Seasonal Monsoon Rains Block Key Tropical Ocean Current
[February 2019 image of sea surface salinity and soil moisture from NASA’s Soil Moisture Active Passive (SMAP) satellite. Credits: NASA/JPL-Caltech/GSFC]
[NASA] Our oceans and the complex “conveyer belt” system of currents that connects them play an important role in regulating global climate. The oceans store heat from the Sun, and ocean currents transport that heat from the tropics to the poles. They release the heat and moisture into the air, which moderates climate nearby. But what happens if part of that conveyer belt jams?
It’s not a theoretical question. Scientists have observed that a major ocean current called the Indonesia Throughflow, which provides the only tropical connection between the Pacific and Indian oceans, slows dramatically near the surface during the Northwest Asia monsoon season — usually December through March. And a team of scientists, led by Tong Lee of NASA’s Jet Propulsion Laboratory in Pasadena, California, has figured out why.
“We have found that this current, which is a very important element of the global ocean current system, is significantly affected by local precipitation,” Lee said. “It is fairly common knowledge that winds drive ocean currents. In this case, however, the precipitation is actually a dominant factor during the monsoon season.”
It’s a discovery that will improve our understanding of complex Earth processes. During this season, about 10 feet (3 meters) of rain fall over the maritime continent, a region of Southeast Asia between the Indian and Pacific oceans through which the Indonesia Throughflow current travels. This influx of local rain reduces the pressure force that drives the current through the region.

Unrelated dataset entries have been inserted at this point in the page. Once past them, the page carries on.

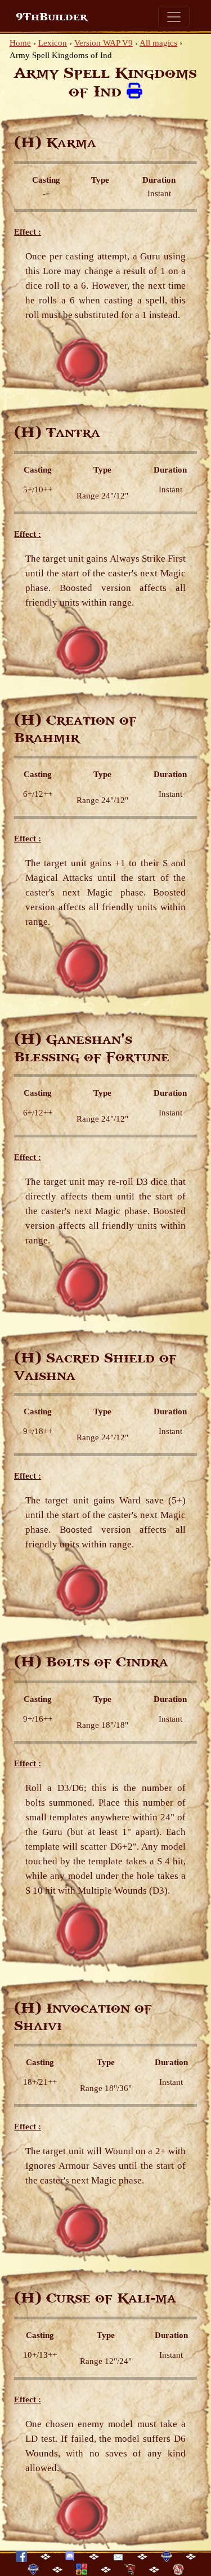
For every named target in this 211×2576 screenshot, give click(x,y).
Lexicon (52, 42)
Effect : (27, 231)
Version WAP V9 (103, 42)
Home (20, 42)
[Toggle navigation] (174, 17)
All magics (158, 42)
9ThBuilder (51, 17)
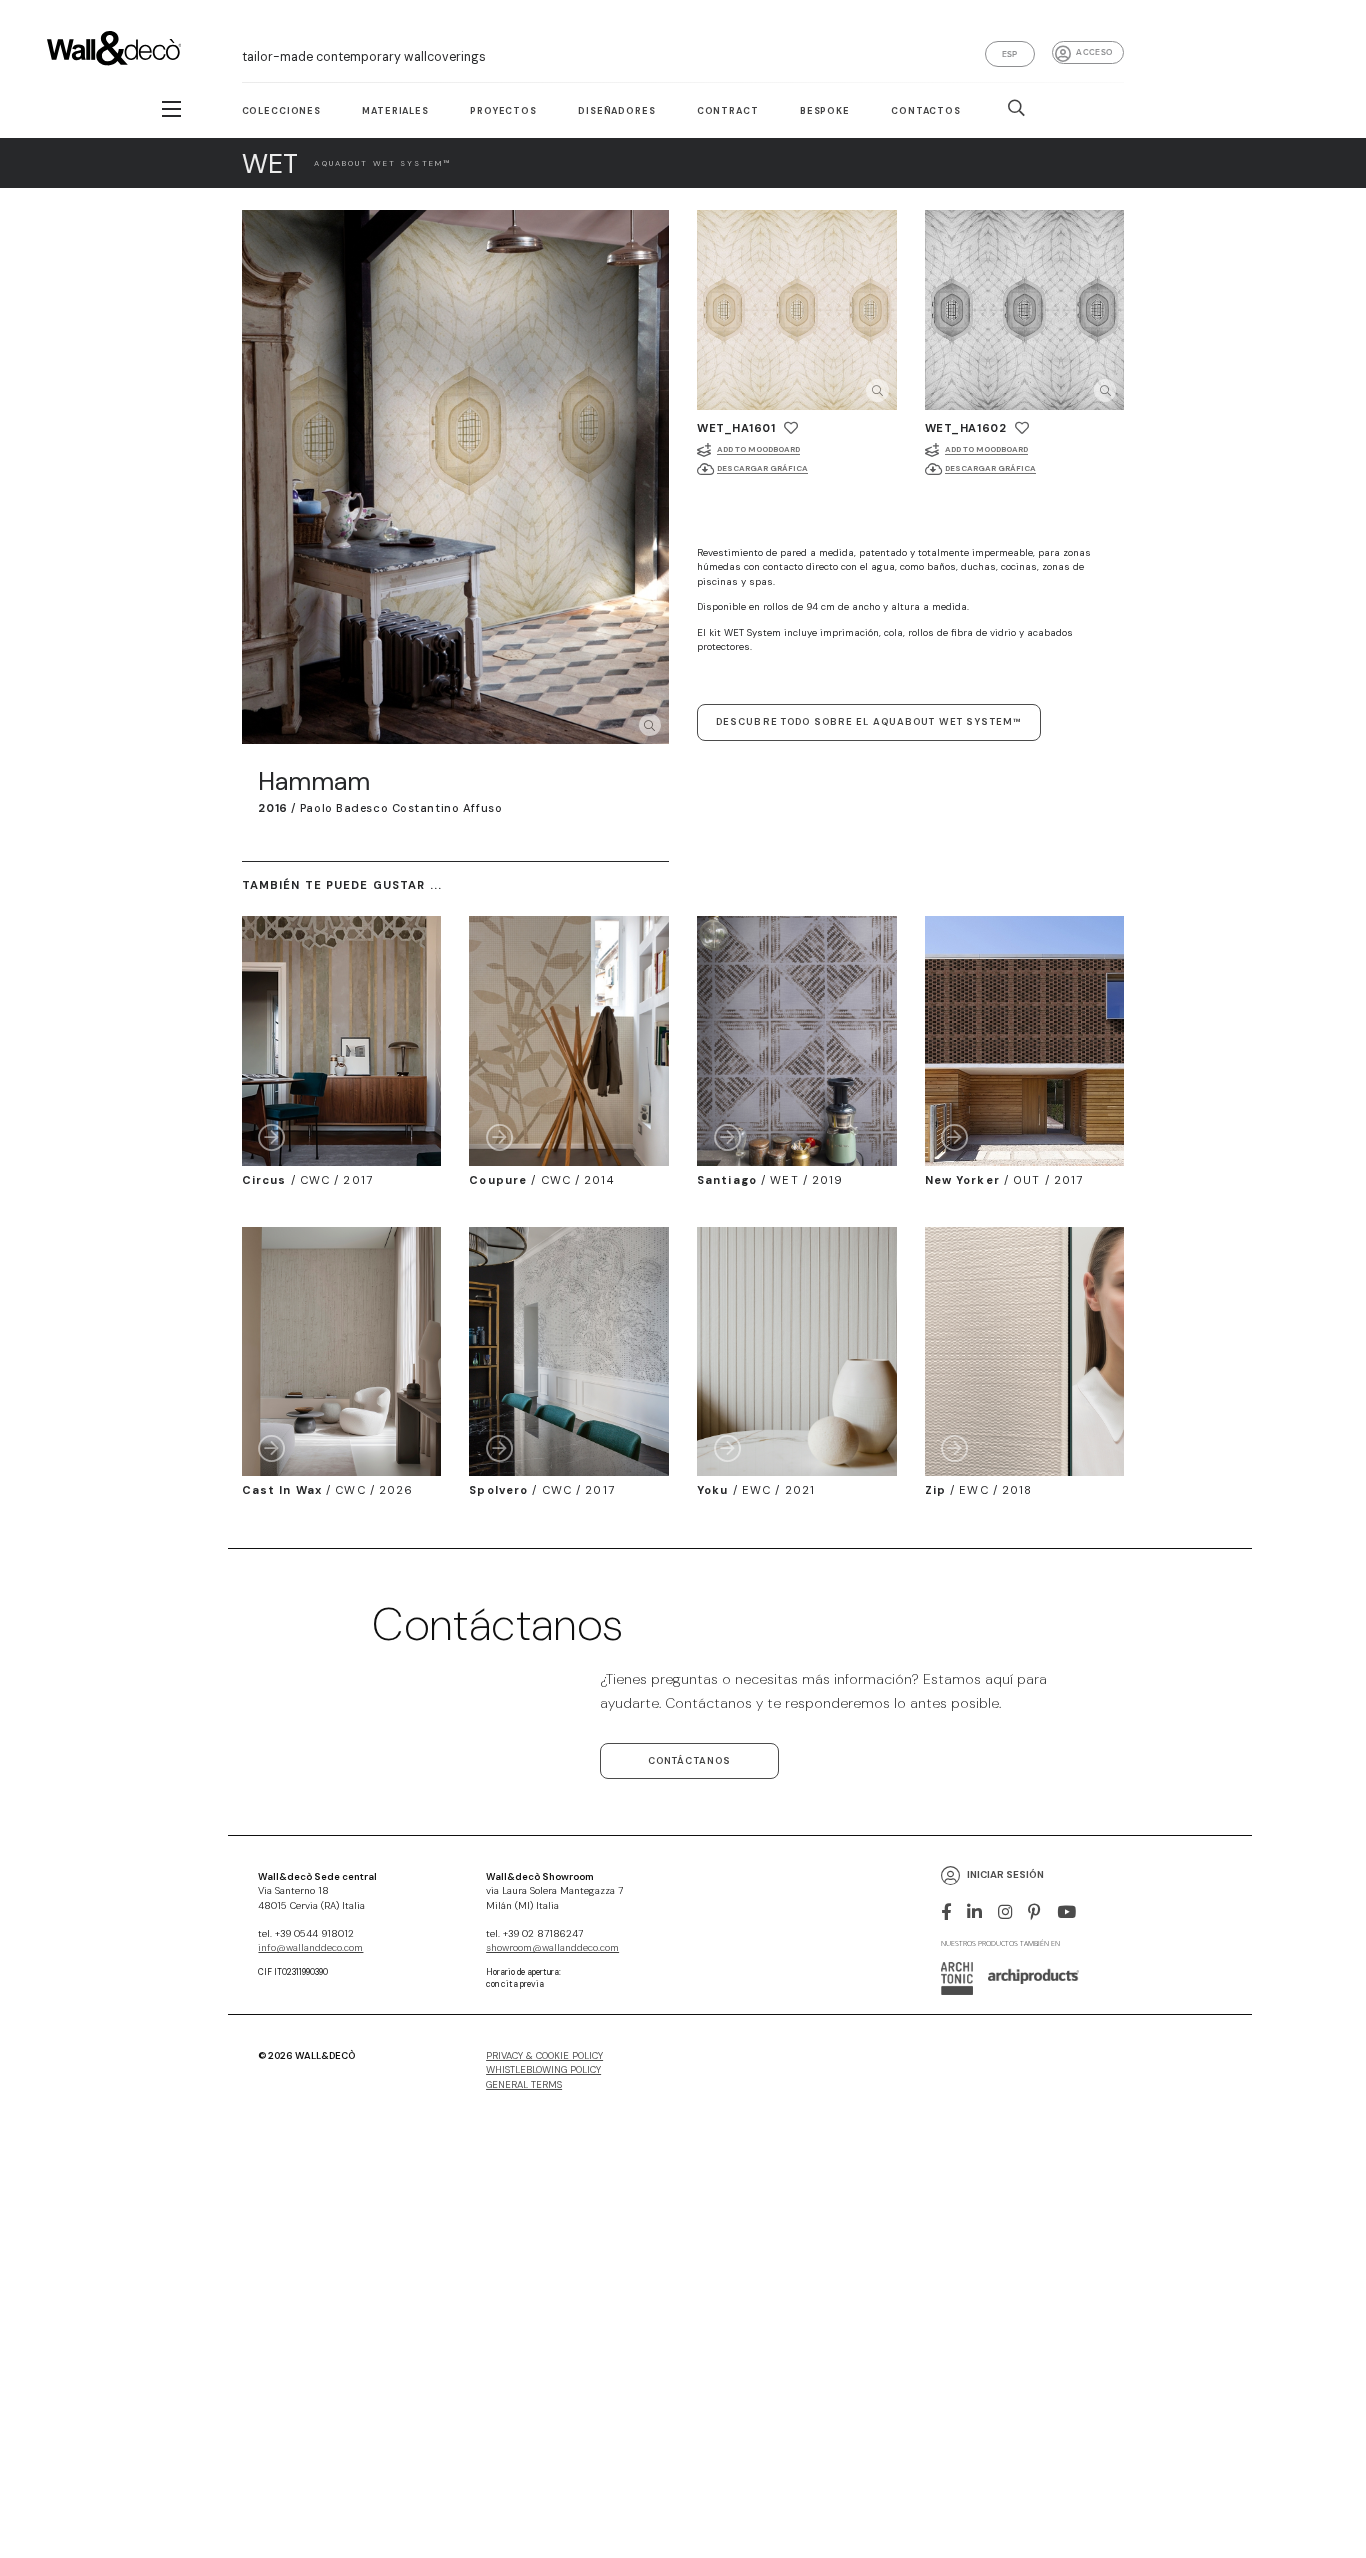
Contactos (926, 111)
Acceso (1094, 52)
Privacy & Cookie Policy (544, 2056)
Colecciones (281, 111)
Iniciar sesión (1005, 1874)
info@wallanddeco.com (310, 1948)
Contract (728, 111)
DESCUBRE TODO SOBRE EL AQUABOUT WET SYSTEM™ (869, 722)
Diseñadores (616, 111)
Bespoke (825, 111)
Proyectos (503, 111)
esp (1010, 54)
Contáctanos (689, 1761)
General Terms (524, 2085)
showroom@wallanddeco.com (552, 1948)
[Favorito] (791, 428)
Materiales (395, 111)
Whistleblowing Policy (543, 2070)
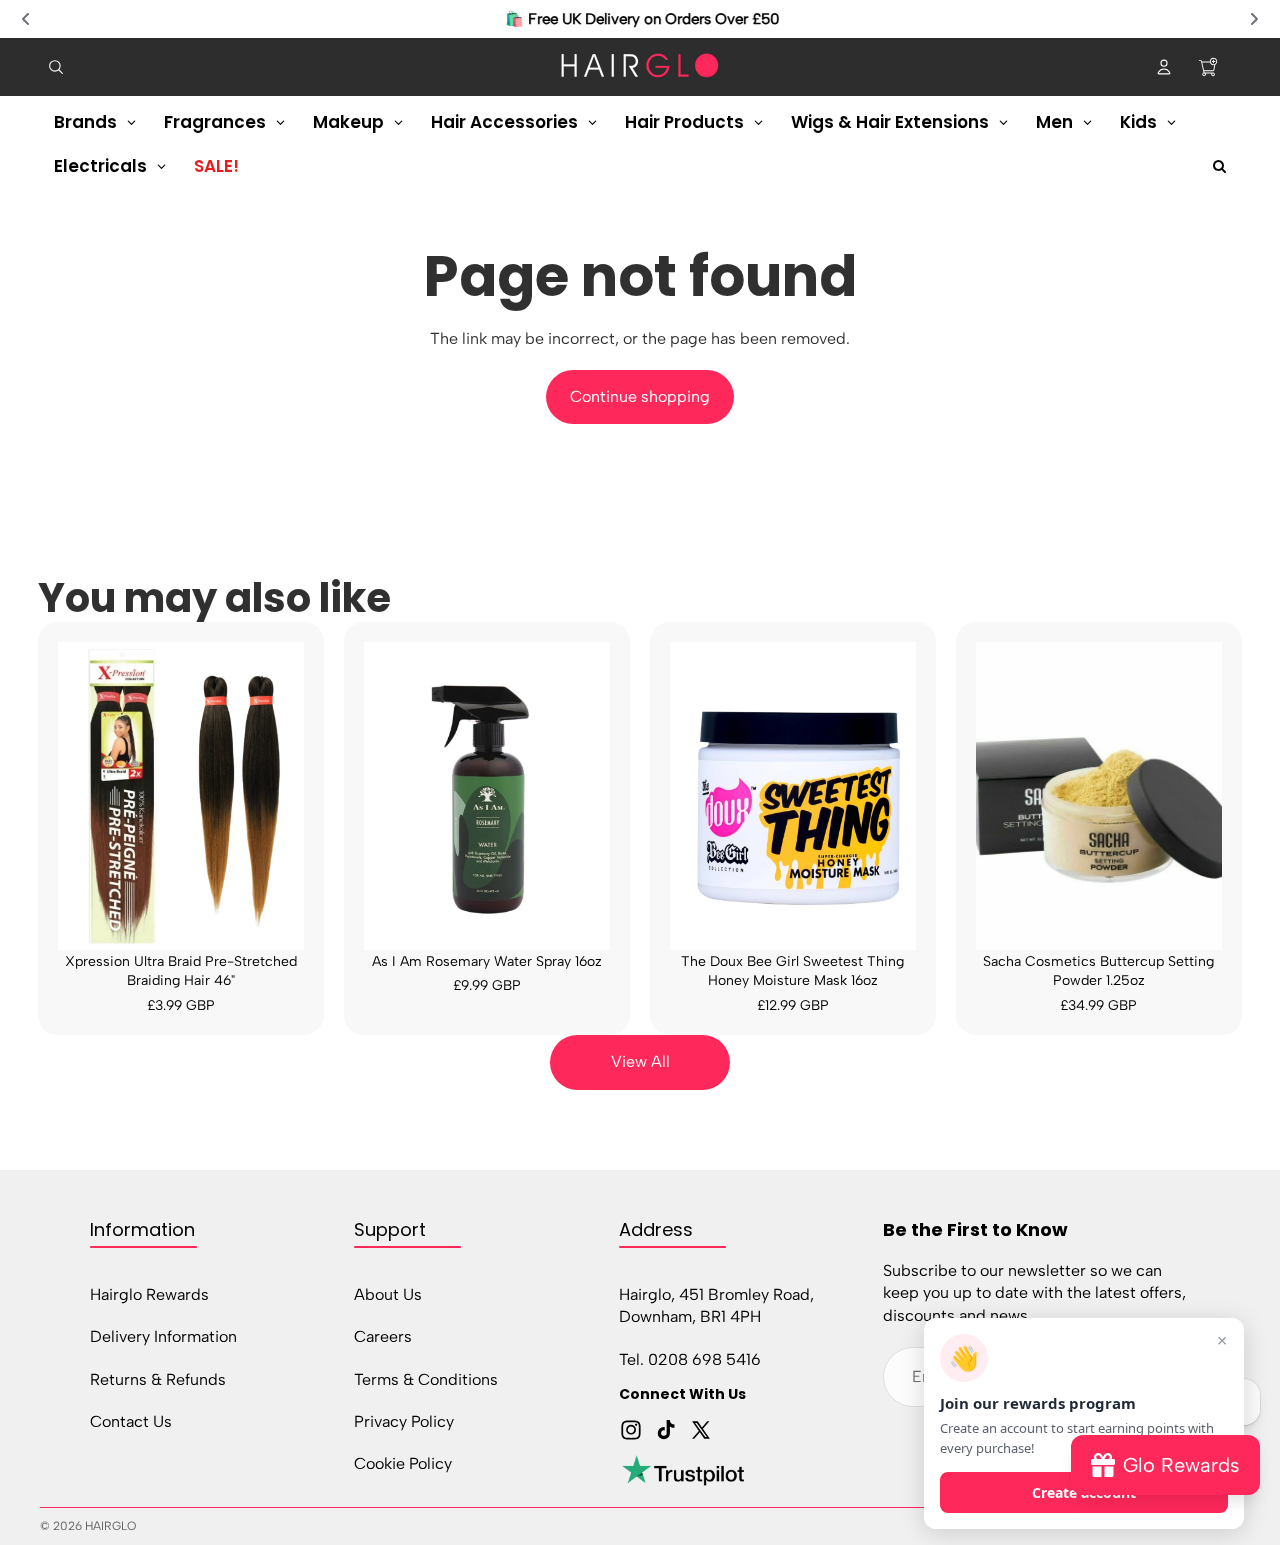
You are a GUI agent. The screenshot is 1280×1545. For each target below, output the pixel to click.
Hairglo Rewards (149, 1294)
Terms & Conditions (426, 1379)
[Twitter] (701, 1431)
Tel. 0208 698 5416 (690, 1359)
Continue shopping (640, 396)
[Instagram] (631, 1431)
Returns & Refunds (158, 1379)
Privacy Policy (404, 1421)
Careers (383, 1336)
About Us (388, 1294)
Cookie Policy (403, 1464)
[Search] (56, 67)
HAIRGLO (110, 1526)
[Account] (1164, 67)
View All (640, 1061)
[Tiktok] (666, 1431)
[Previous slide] (26, 19)
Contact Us (131, 1421)
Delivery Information (163, 1336)
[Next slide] (1254, 19)
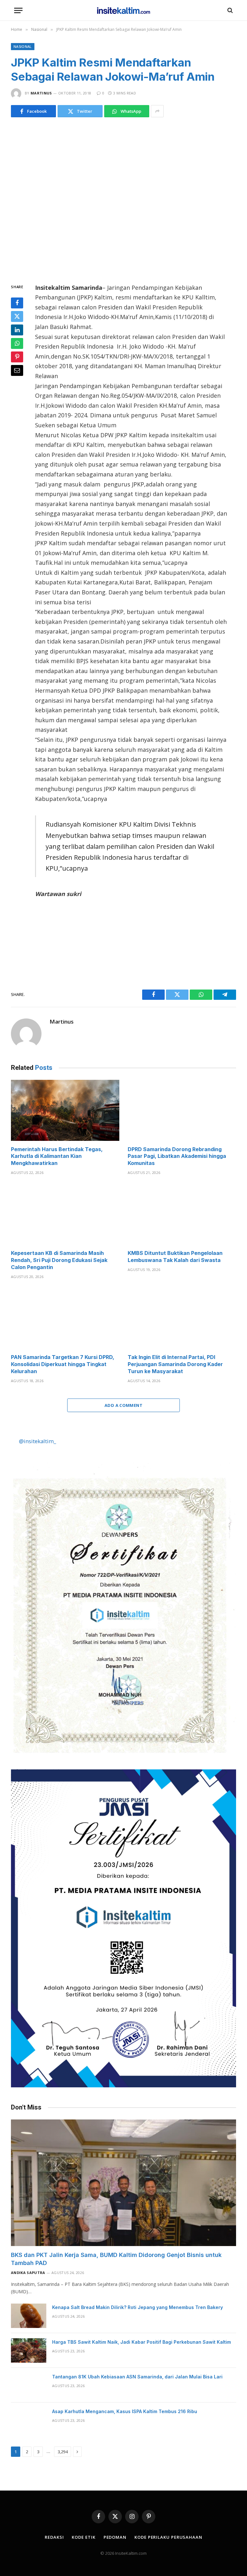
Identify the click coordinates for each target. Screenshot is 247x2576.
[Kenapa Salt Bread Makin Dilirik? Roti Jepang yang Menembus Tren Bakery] (28, 2316)
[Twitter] (17, 316)
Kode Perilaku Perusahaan (168, 2537)
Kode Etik (83, 2537)
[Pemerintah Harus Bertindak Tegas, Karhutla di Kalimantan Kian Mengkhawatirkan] (65, 1110)
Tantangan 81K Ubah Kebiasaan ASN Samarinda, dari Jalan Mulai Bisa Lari (137, 2376)
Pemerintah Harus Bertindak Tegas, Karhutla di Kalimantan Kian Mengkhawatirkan (57, 1156)
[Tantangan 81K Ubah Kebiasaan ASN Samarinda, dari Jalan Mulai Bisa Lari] (28, 2385)
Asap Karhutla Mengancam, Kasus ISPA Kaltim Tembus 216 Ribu (124, 2411)
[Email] (17, 370)
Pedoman (115, 2537)
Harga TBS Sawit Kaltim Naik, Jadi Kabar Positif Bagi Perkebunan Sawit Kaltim (141, 2342)
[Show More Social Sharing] (157, 111)
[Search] (229, 10)
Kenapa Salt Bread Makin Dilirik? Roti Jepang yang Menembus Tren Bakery (137, 2307)
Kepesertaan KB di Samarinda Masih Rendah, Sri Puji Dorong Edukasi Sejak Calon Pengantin (59, 1260)
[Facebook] (17, 303)
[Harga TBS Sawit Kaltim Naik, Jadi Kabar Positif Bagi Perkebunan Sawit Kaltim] (28, 2350)
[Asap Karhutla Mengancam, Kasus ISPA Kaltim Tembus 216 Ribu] (28, 2420)
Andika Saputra (28, 2272)
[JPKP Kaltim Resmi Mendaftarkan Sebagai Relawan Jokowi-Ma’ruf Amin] (123, 198)
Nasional (23, 46)
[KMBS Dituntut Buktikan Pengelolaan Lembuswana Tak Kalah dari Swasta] (182, 1214)
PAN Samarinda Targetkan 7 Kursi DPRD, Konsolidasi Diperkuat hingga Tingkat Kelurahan (62, 1364)
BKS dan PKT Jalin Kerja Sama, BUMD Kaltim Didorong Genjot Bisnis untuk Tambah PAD (116, 2259)
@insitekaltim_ (37, 1441)
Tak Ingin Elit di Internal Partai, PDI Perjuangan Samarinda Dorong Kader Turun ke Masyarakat (175, 1364)
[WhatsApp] (17, 343)
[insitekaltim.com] (123, 10)
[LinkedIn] (17, 329)
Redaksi (54, 2537)
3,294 (63, 2452)
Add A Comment (123, 1405)
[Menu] (18, 10)
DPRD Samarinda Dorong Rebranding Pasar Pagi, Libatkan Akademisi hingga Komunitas (177, 1156)
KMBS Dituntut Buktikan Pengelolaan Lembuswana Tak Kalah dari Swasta (175, 1256)
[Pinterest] (17, 356)
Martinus (41, 93)
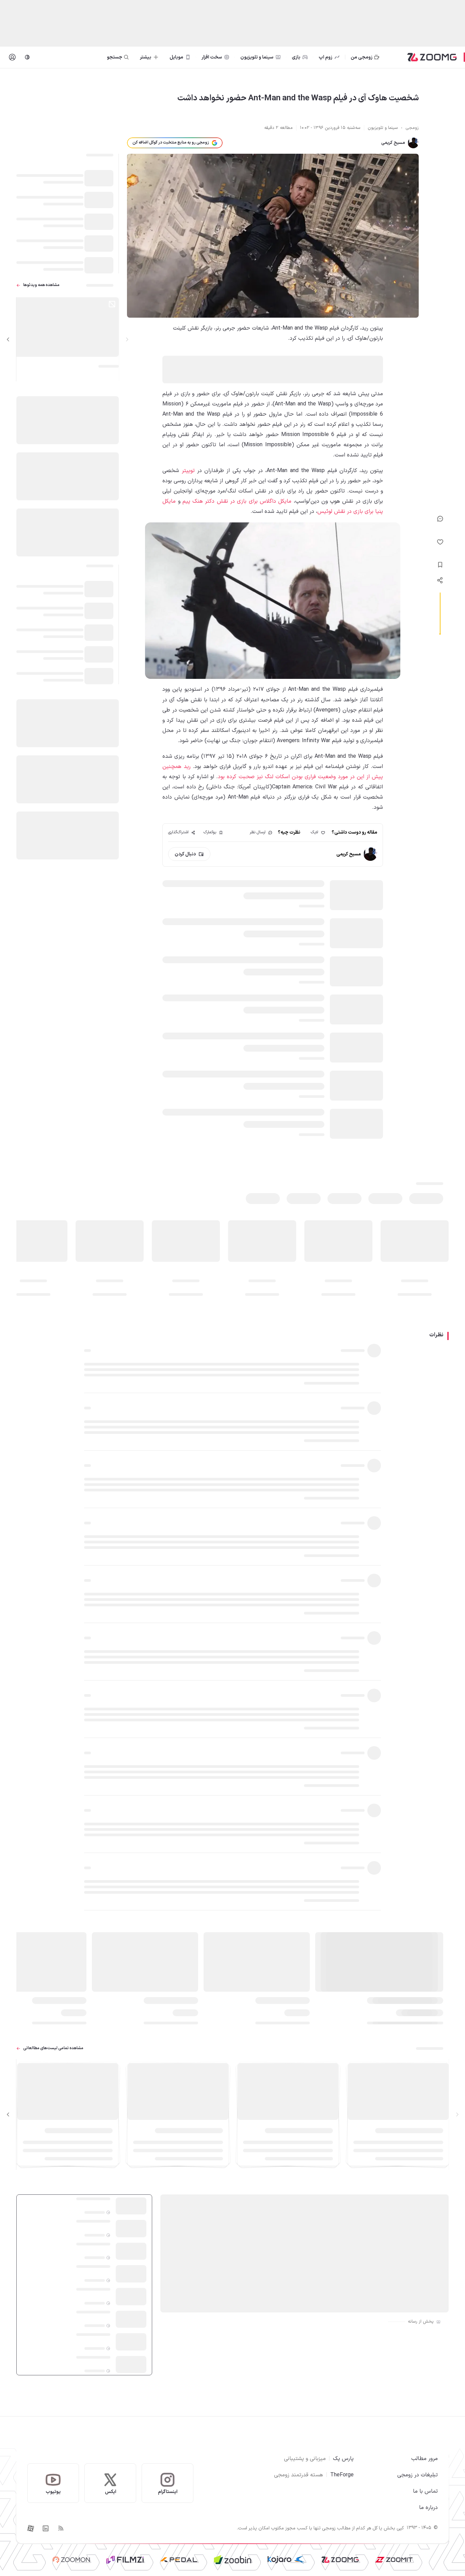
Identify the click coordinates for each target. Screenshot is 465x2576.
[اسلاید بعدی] (8, 339)
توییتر (188, 471)
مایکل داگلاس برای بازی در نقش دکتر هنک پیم (236, 501)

[This animation shows a time lapse of sea surface salinity and soil moisture from NASA’s Soil Moisture Active Passive (SMAP) satellite from April 2015 through February 2019. Credits: NASA/JPL-Caltech/GSFC]
How does that work? Gravity causes water to travel “downhill” from areas of relatively higher sea level toward areas of lower sea level unless opposed by another force. In the tropical Pacific, trade winds also influence the flow of water. They blow from east to west, causing ocean currents to transport large amounts of water from the U.S. westward toward Asia. This raises the sea level on the Asian side of the Pacific Ocean and provides enough force to keep the Indonesia Throughflow moving, connecting the two oceans.
However, the influx of rain during monsoon season temporarily but significantly raises the local sea level in the Indonesian seas that sit between the Pacific and Indian oceans enough to essentially eliminate the downhill flow. Think of it like a ball rolling freely downhill versus a ball on a flat surface, which has little momentum to move forward.
Although the slowing of this current is primarily seasonal, it still affects the amount of heat transported from the Pacific Ocean to the Indian Ocean, which can change regional climate in Southeast Asia.
“The increase in local sea level due to the seasonal freshening of seawater pushes against the normally higher sea level from the Pacific Ocean,” said Lee. “It restricts the surface flow of this current during the monsoon season, which prevents a lot of the heat normally carried by the current from making its way to the Indian Ocean.”
[Bathymetric map for the southeast Asian Seas and the major pathways of ocean currents in the Maritime Continent region.]
Furthermore, since all of these currents are connected globally, less warm water is transported into the Indian Ocean, and in turn, less warm water is transported from the Indian Ocean to the Atlantic Ocean over the long term. So the Indonesia Throughflow — one element of a much larger system — can have a significant effect thousands of miles away from where it flows.
The results of this study will help to improve climate models by enabling scientists to factor in these effects and changes. Titled “Maritime Continent water cycle regulates low-latitude chokepoint of global ocean circulation,” the study was recently published in Nature.
NASA satellite data, particularly ocean salinity measurements from the Soil Moisture Active Passive (SMAP) satellite, were instrumental in these findings. Although SMAP was designed primarily to measure soil moisture, its radiometer is also able to measure sea surface salinity. The results of this paper demonstrate the utility of SMAP salinity data in exploring changes in the water cycle, sea level, ocean circulation and climate.